### Exercise requirements
In the entries below, find the line with "Image resolution: width=1024" and the line with "Copy SVG link"; give again those lines and every line between them, exactly.

### Records for the task
^^^^^^^^
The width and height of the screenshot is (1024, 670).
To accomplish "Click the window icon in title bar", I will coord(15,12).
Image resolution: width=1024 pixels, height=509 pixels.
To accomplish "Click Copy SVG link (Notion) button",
^^^^^^^^
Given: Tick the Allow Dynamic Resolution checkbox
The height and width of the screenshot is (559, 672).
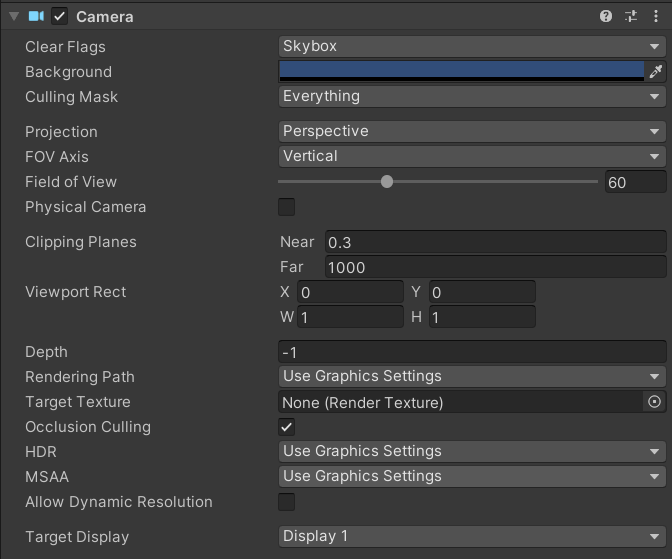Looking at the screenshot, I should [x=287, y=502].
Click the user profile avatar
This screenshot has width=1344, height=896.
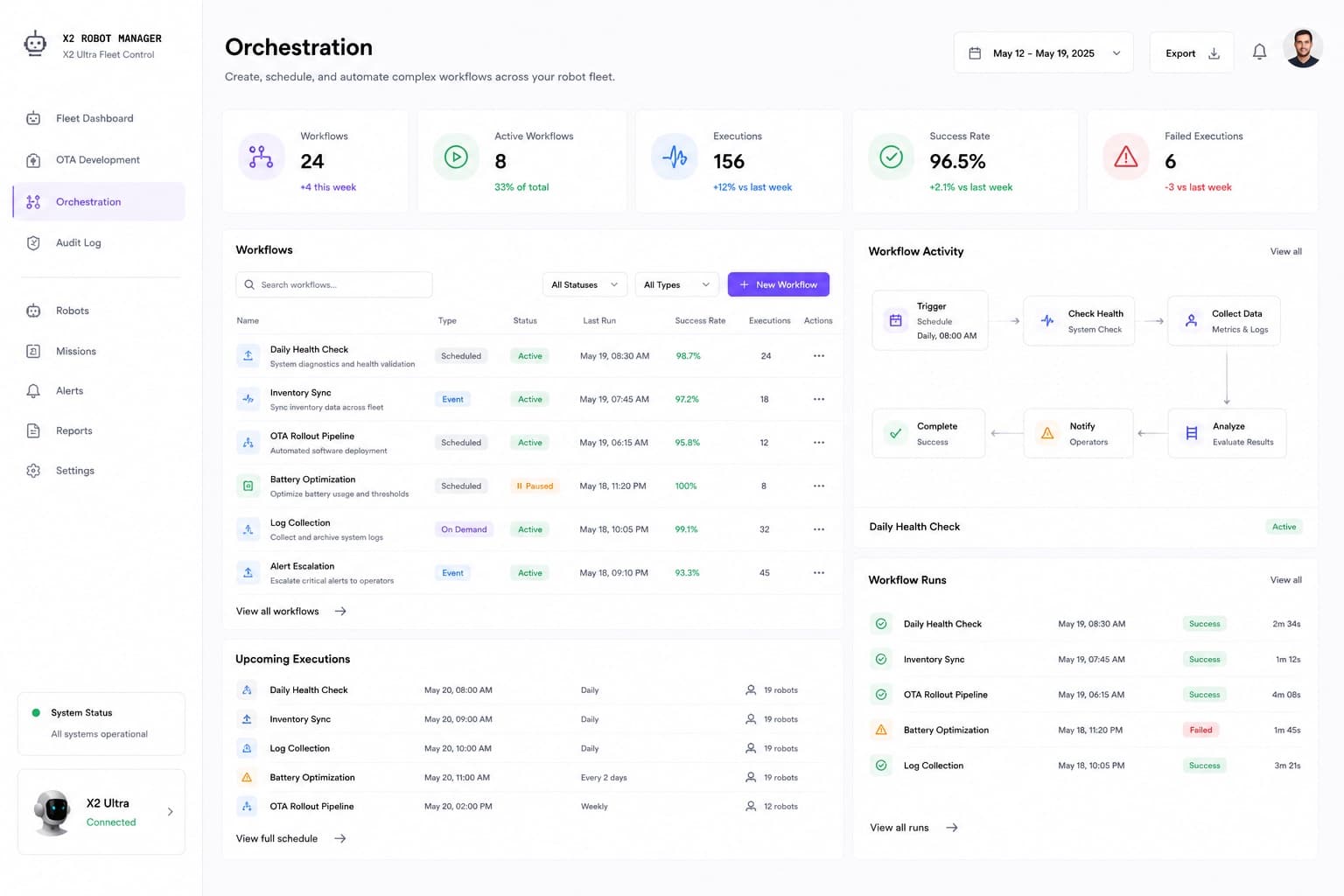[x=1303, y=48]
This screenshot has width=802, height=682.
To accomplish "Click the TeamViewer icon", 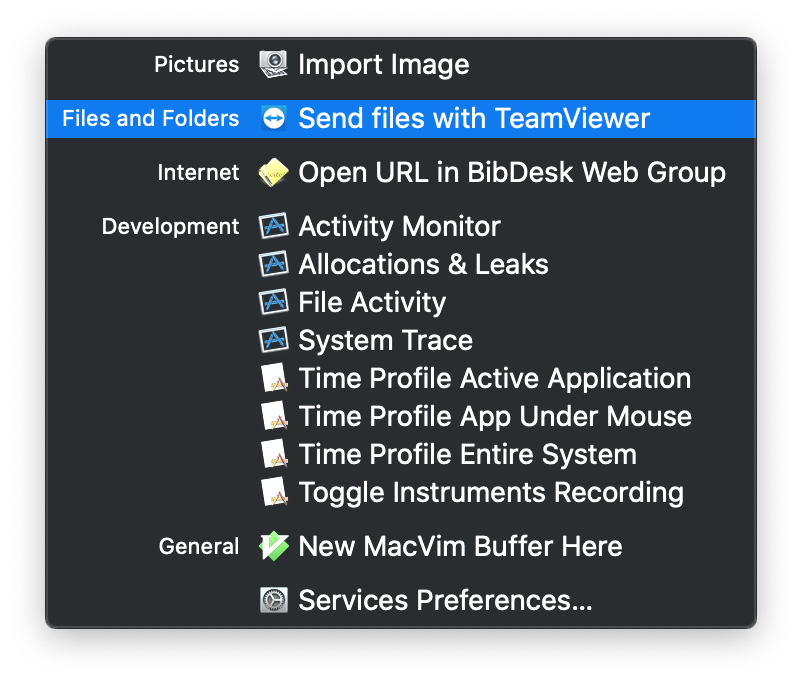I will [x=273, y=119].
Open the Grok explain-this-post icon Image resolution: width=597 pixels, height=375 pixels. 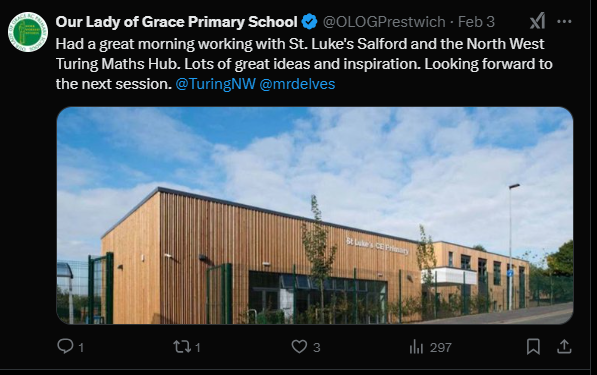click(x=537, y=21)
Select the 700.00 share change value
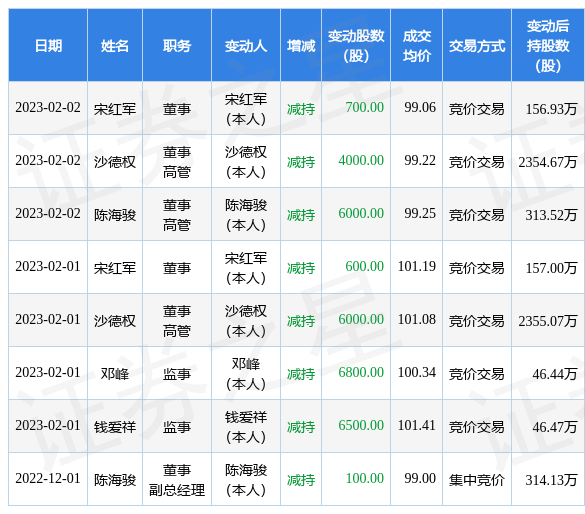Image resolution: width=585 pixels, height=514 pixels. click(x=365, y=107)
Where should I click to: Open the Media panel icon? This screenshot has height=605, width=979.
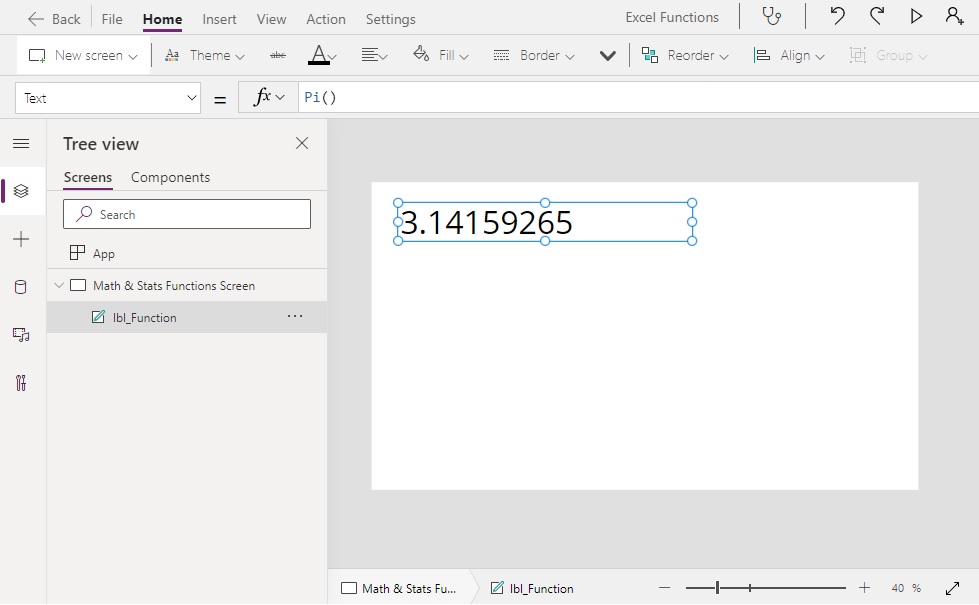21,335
^^^^^^^^
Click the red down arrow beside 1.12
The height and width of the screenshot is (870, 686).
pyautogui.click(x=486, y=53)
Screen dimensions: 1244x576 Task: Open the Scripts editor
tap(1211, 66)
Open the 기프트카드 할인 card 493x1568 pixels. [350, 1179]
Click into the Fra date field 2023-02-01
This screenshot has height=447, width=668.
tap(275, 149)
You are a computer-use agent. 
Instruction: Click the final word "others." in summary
^^^^^^^^
### Answer below
Image resolution: width=1024 pixels, height=509 pixels.
To accomplish "Click Copy SVG link (Notion) button",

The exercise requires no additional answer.